Task instructions
Exactly as they appear, copy the lines from the one holding "Where should I" through the end of the records, leaving pictures out.

——————————

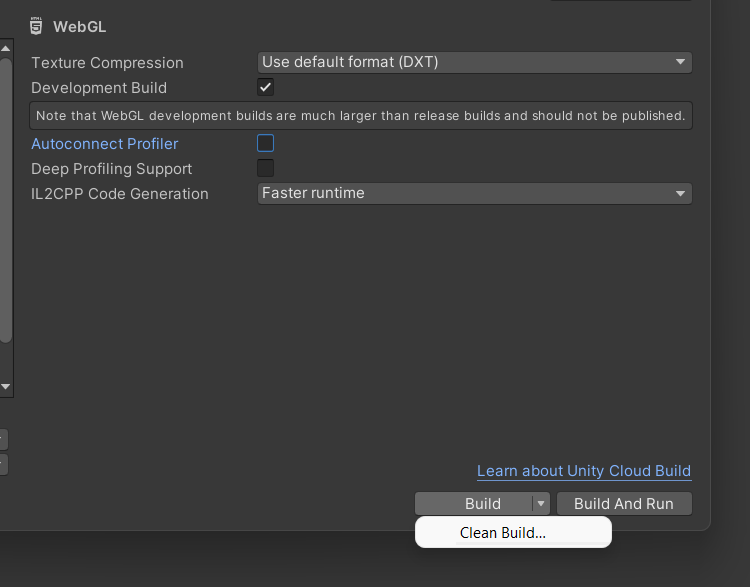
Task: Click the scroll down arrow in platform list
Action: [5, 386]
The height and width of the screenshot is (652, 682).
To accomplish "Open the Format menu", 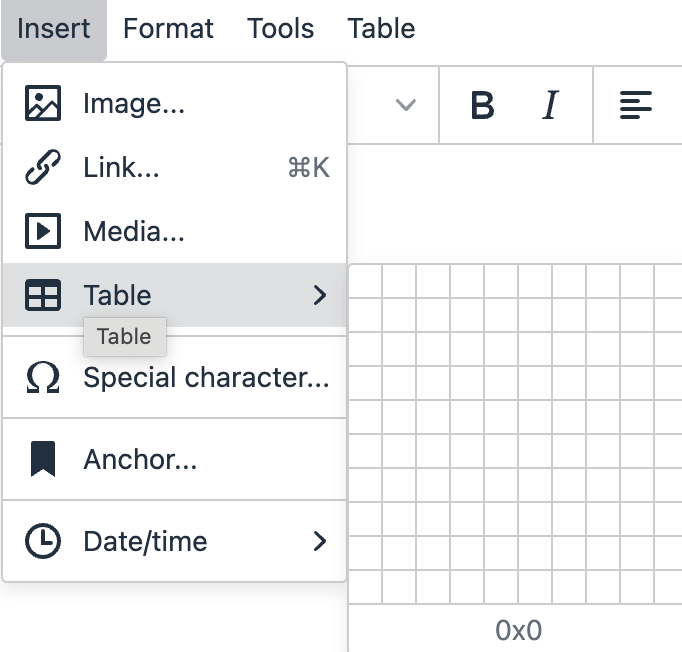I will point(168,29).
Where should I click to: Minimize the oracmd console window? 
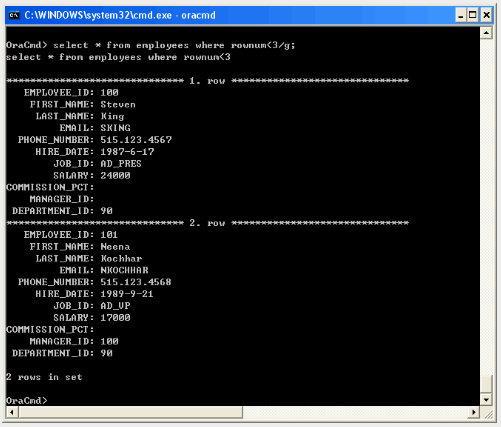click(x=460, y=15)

——————————

The answer
Where should I click to: Minimize the oracmd console window? 
click(x=460, y=15)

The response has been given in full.